Scripture Readings: Book of Wisdom 11:23-12:2; Second Letter of Saint Paul to the Thessalonians 1:11-2:2; Gospel According to Saint Luke 19:1-10

The Liturgical Year 2021-22 is drawing to a close. In less than a month we will begin a new Liturgical Year with the First Sunday of Advent on November 27th.

The Gospel passage for this Sunday in Ordinary Time tells us the beautiful story of someone who had a real conversion after encountering Jesus Christ. Zacchaeus the chief tax collector of Jericho and tree climber ends up doing great things when the Lord comes to dine with him.

We are told Zacchaeus needed to climb a tree in order to see the passing Lord. This action says something about his tenacity or at least curiosity to know more about this rabbi of whom many spoke. Seeing the Lord and listening to his words, Zacchaeus reveals a readiness to change his ways and make amends for any he may have defrauded.

The first reading this Sunday, written just a century before the birth of Christ, stresses the overwhelming kindness of God. It is clearly expresses that God loves all things that are and loathes nothing that he has made. Furthermore, God’s spirit abides in all things. Is

this pantheism, the belief that all things are God? No, but it is what is sometimes called “panentheism,” that is, God’s goodness residing in everything.

The second reading for Mass this Sunday, words of Saint Paul, emphasizes that the Lord does not come in an agitating or terrifying way, but rather in “every honest intention and work of faith.”

We see the truth of the first and second readings manifested in the attitude of Jesus toward the rich man Zacchaeus. From Jesus perspective, everything and everyone is holy. It is only the incorrect or evil use by selfish intention of the heart which results in profaning what is holy and in turn reducing people and objects to an unholy level of being.

Jesus invites himself to the home in order to dine with the rich tax collector Zacchaeus. The Lords is able to see the goodness of an otherwise despised person and causes a stir, whereby people say, “He has gone to a sinner’s house as a guest.”

In the course of their dining Zacchaeus admits he has cheated people but is ready and willing to make amends.

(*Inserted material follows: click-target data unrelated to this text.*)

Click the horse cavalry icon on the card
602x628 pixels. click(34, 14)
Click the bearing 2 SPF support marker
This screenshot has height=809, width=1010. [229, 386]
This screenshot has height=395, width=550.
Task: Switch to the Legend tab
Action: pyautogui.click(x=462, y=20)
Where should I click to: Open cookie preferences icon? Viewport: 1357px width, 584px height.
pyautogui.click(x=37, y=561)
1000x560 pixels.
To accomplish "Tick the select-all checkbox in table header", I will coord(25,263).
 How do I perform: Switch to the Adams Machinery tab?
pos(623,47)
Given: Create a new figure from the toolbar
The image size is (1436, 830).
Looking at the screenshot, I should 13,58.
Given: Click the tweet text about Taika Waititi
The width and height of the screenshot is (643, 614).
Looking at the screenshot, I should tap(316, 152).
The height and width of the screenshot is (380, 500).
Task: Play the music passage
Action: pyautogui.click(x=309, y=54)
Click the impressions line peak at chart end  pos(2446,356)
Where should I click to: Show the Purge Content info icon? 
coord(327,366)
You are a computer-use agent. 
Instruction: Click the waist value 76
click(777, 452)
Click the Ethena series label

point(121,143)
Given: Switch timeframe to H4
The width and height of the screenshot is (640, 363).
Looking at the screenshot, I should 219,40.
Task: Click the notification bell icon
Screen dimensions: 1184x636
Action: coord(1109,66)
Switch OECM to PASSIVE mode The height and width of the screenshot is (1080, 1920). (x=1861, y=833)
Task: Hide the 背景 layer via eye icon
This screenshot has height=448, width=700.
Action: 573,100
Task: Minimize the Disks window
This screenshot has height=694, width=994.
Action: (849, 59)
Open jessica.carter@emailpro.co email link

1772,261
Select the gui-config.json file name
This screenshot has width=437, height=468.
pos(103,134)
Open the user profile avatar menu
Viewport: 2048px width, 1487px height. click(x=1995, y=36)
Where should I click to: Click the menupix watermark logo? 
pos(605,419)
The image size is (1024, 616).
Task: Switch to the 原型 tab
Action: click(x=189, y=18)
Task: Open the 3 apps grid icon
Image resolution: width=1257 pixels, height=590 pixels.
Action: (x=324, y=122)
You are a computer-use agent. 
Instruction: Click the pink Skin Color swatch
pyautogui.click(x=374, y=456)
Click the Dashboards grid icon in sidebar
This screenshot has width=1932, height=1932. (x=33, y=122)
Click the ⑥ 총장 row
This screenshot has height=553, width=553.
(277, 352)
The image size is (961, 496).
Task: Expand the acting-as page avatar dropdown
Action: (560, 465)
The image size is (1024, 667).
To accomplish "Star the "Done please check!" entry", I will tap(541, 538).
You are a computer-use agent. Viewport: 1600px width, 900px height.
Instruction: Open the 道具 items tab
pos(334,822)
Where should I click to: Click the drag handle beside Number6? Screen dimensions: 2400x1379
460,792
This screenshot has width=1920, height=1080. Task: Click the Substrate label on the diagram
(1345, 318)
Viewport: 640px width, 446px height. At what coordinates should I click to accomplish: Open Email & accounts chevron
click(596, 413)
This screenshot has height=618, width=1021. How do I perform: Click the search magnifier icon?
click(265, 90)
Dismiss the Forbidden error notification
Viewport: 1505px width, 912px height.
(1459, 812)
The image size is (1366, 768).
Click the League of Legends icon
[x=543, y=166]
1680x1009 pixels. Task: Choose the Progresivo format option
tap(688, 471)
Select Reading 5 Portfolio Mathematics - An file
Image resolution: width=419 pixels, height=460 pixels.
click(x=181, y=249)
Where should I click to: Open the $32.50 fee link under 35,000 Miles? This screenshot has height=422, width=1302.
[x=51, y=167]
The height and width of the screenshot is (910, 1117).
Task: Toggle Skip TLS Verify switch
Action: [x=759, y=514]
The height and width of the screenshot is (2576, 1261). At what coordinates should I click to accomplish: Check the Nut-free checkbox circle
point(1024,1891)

Is it the shock of Jesus in his house that causes the change of heart? It doesn’t matter! Obviously Jesus saw an opportunity here to convert the heart of a sinner. Presumably Zacchaeus remained a tax collector, but now an honest one. As a Jew his people did not respect him, but now he could at least carry out his work with a clear conscience.

The important point, no what the profession of Zacchaeus or anyone else may be, is simply that “the Son of Man has come to search out and save what was lost,” as Jesus expressed it. While we rejoice in this reality, we must also apply it to our daily life, that is, never losing hope in others, either friends, family, co-workers or whomever. We must keep striving to assist those in need, the loveable or not, and extend to them the loving hand of Jesus as best we can.

The late Father Carroll Stuhlmueller, of the Congregation of the Passion, sums up well our work, commenting on the Gospel text of this Sunday, with this prayer:

“Lord, you are gracious and merciful. Impart your kindness to me so that I will always be slow to anger and compassionate towards all your works. You are faithful in your words and holy in all your works. Let me see your sanctifying and faithful hand in the words and works of my neighbor” (from “Biblical Meditations for ordinary Time, Weeks 23 – 34,” Paulist Press, 1984, p. 370).